Fortunately, the reverse is also true according to a 2008 World Bank report; progress in developing economies can positively impact world growth potential even as some of the most powerful countries scramble to get their acts together.
If developed nations want to help themselves, they have to help others. You can contribute to this effort by participating in meaningful projects that expand the educational, medical and financial resources of a developing country.
Your contributions to others are ultimately a contribution to your own well-being; jobs are not going to start appearing again until there is enough cash circulating the globe to create them. You will also be working to prevent continued market crashes by promoting the entrance of more strong economies into the global arena, thereby altering the current balance of power and ensuring greater financial sustainability in the future.
5 – Reassess your priorities with your friends and family
If what’s holding you back from taking the leap is a commitment to all the people in your life, why not take them with you?
You are not the only one who could stand to learn about the value of serving others. Your children, your parents, your significant other, your best friend, your estranged basement-dwelling cousin—bring them all! Whether you go for summer break or get the kids out of public education for a year, the experience will be extremely beneficial for everyone you include.

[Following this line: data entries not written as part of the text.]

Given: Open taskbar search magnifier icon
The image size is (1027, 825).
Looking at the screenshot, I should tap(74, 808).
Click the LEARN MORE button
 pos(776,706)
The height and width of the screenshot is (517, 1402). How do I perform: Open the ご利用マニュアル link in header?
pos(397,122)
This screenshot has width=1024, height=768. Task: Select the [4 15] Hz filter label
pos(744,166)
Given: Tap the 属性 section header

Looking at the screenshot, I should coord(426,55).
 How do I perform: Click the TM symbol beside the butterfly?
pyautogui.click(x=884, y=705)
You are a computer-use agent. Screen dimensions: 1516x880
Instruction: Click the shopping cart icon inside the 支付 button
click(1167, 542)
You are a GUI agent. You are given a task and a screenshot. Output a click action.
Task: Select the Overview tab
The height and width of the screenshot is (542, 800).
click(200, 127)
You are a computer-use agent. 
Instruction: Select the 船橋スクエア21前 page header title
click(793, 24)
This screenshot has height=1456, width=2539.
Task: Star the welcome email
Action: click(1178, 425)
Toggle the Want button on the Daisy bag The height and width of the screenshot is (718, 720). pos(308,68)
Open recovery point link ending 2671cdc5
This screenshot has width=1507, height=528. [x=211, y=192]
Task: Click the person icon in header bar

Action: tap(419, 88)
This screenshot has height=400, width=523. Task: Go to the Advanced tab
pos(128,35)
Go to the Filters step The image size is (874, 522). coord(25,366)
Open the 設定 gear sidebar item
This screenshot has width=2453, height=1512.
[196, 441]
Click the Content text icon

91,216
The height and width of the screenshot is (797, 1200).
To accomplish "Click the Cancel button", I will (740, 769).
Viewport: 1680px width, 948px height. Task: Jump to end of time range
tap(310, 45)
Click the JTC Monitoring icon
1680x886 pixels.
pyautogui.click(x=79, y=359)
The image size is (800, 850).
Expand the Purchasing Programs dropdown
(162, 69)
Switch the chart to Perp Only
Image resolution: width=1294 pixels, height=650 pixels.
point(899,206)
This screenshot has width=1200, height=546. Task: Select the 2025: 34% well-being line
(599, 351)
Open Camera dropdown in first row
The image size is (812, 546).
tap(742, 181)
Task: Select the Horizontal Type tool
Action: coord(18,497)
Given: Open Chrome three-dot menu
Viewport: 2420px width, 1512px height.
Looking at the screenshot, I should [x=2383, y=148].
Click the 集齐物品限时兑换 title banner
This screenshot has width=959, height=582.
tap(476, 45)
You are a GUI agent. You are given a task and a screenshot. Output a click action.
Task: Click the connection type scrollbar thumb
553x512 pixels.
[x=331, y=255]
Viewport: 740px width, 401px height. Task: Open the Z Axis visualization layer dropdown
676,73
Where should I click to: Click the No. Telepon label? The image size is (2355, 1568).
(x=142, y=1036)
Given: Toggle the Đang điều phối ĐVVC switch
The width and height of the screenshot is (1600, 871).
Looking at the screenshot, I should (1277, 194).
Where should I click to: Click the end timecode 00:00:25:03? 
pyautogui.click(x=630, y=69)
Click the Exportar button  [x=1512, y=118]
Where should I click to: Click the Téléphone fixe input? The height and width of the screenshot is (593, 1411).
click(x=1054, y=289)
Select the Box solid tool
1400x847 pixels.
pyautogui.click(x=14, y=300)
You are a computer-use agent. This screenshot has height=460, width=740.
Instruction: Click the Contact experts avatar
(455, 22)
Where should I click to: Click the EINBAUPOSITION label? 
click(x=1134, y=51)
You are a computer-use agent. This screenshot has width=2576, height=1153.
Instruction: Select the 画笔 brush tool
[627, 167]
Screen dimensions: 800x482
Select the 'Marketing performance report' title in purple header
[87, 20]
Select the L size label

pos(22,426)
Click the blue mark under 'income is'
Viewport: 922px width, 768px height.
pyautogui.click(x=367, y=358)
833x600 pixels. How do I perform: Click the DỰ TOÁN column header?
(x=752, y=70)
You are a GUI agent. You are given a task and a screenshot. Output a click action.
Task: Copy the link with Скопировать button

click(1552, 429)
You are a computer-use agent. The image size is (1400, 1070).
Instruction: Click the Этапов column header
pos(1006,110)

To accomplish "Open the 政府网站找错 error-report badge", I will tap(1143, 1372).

Also, getting involved in a project as a family will strengthen your bonds, as well as give you a guaranteed perfect holiday picture that saves you the cost of a photo studio and matching green and red outfits.
Humanity has spent decades prioritizing wealth and power at the expense of relationships and charity. If there is one thing that a financial crisis it actually good for, it’s a reordering of the hierarchy of society’s values and the purging of apathy. Do this with the people you love and they will thank you for it.